Wednesday, April 6, 2011

Contractor Past Performance Information - Improvements Needed

Today we conclude our short series on past performance assessments. In theory, the Government prepares past performance assessments on completed contracts. These assessments are crucial to the integrity of the past performance system. Contracting officers and source selection officials rely on current information on contractors' performance when determining responsibility and deciding to award new contracts. The quality of these assessments is also important in providing useful and meaningful information to source selection officials.

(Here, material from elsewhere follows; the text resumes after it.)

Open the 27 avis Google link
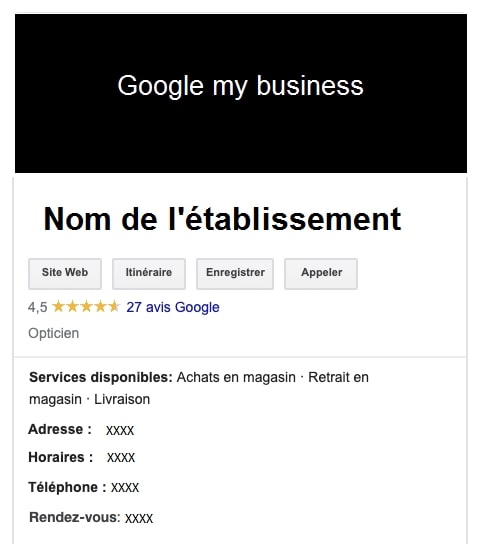Screen dimensions: 492x544 coord(173,307)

Last January, the Office of Federal Procurement Policy (OFPP) issued a report that was highly critical of the compliance rate (number of reports submitted versus the number of reports that should have been submitted) and also the quality of the reports submitted. To assess quality, OFPP evaluated 700 past performance reports from ten agencies to determine how well the four required rating factors were addressed. These four factors include;
  • Quality of the product or service,
  • Ability to control cost
  • Ability to meet schedule
  • Quality of business relations (e.g. customer satisfaction)
OFPP found that the reports generally lacked sufficient information to support the ratings. For example, most assessments did not include details about how the contractor exceeded expectations or corrected poor performance. Additionally, many of the assessments did not include ratings for one or more of the four performance areas. For one agency, the adequacy rate was only six percent. The best agency achieved only a 63 percent adequacy rate.

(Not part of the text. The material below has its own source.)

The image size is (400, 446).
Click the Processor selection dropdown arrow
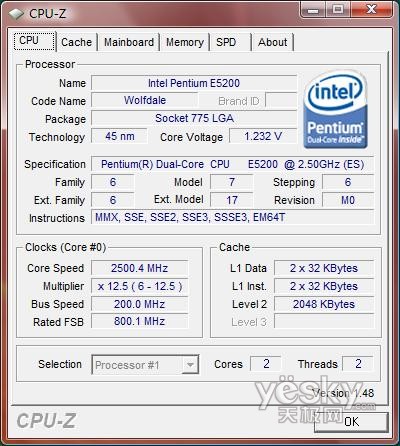point(190,364)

The OFPP report has already had an impact. DoD for example is strengthening its guidance and management controls to improve the collection of useful and timely past performance information. It is also increasing oversight to monitor both compliance and quality.

Now that the Government is beginning to emphasize compliance, completeness, and quality, significantly more contractor performance information is going to be crafted and dumped into a government database. More data means a higher likelihood that incorrect information (and potentially damaging information) will become part of the official source selection information. To minimize the likelihood that incorrect or incomplete data will affect your contracting future, we offer the following guidance:
  • Always check any CPAR evaluation to ensure that it is a “proper and just” rating and that it reflects your actual performance.
  • If you believe the rating is inaccurate, object in writing to the contracting officer and specify the areas that you believe are inaccurate and what the ratings should be.
  • If you are not satisfied with the action taken by the contracting officer, always appeal to the proper authorities above the contracting officer. 
Remember that one inaccurate bad rating can jeopardize your entire contracting future.